Les dommages causés aux bâtiments par les intempéries ou le feu, par exemple, font partie des actifs couverts par les assureurs actifs au Québec.

MOT CLÉ : DIVULGUER

La première chose à déterminer lorsqu’on possède une terre à bois, c’est l’usage qu’on en fait. « Est-ce qu’on y fait de l’activité commerciale, est-ce qu’elle sert à nos loisirs? Ce sont des questions qui permettent de déterminer le type d’assurance la mieux adaptée pour le propriétaire d’un boisé », explique Michel Auger. « Souvent, les gens pensent qu’ils sont couverts grâce à leur police habitation, mais ce n’est pas nécessairement le cas », observe Jonathan Dubois, directeur en assurance d’entreprises chez AMR Assurances de Sherbrooke. « Y a des gens qui vont dire : “Je fais de la coupe à bois, mais je ne génère pas un gros revenu, donc je ne le déclare pas” », ajoute le courtier, qui insiste sur l’importance d’être transparent avec son assureur. « Il faut mentionner toute l’activité qu’il peut y avoir sur notre terre à bois », dit Jonathan Dubois. « Parfois, oui, c’est pour aller prendre des vacances, faire du ski-doo ou du quatre-roues de temps en temps, reconnaît-il, mais parfois aussi, on y construit un chalet, on coupe du bois, on peut en louer une partie en tiers. Ce ne sont pas nécessairement des activités couvertes par une police habitation ou agricole », signale le spécialiste.
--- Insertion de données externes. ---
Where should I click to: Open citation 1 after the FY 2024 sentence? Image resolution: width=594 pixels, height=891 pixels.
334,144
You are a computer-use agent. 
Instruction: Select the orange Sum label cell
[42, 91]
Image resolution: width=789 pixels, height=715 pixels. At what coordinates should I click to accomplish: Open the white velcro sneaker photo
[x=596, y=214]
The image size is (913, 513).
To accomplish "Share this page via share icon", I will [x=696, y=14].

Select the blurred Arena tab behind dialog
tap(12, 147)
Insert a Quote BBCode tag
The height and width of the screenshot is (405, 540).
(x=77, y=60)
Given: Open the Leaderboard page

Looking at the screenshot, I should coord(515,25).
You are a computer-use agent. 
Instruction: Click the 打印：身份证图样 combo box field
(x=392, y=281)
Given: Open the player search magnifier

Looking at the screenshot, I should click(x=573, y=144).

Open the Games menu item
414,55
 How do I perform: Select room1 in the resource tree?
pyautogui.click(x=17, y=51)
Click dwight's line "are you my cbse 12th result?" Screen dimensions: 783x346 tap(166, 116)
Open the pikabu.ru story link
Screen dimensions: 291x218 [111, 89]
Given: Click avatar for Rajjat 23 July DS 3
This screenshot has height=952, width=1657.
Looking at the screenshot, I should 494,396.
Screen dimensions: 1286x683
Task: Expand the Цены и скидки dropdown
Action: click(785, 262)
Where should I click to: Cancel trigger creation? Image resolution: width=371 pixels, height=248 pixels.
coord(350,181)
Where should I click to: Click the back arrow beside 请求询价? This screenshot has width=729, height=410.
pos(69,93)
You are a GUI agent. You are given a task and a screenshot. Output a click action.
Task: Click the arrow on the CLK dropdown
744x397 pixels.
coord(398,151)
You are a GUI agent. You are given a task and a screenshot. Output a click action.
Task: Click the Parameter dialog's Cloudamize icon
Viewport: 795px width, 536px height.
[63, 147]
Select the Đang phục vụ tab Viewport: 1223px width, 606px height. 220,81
Si les propriétaires de lots présentent chacun leurs particularités, les assureurs ne marchent pas tous d’un même pas non plus. La définition d’une activité commerciale peut varier d’une entreprise à l’autre. Chez Estrie-Richelieu, par exemple, on assure les érablières et les producteurs agricoles pour qui la coupe forestière représente une activité secondaire. « Quelqu’un qui fait de la coupe sélective, avec un ingénieur qui vient lui donner des conseils, ou encore un autre qui fait du nettoyage dans son boisé, on va l’assurer », explique Annie Lamoureux, directrice assurance chez Estrie-Richelieu. « Notre contrat inclut la vente de 100 cordes de bois, poursuit l’experte. S’il en vend 150 cordes, ça ne pose pas de soucis non plus. » 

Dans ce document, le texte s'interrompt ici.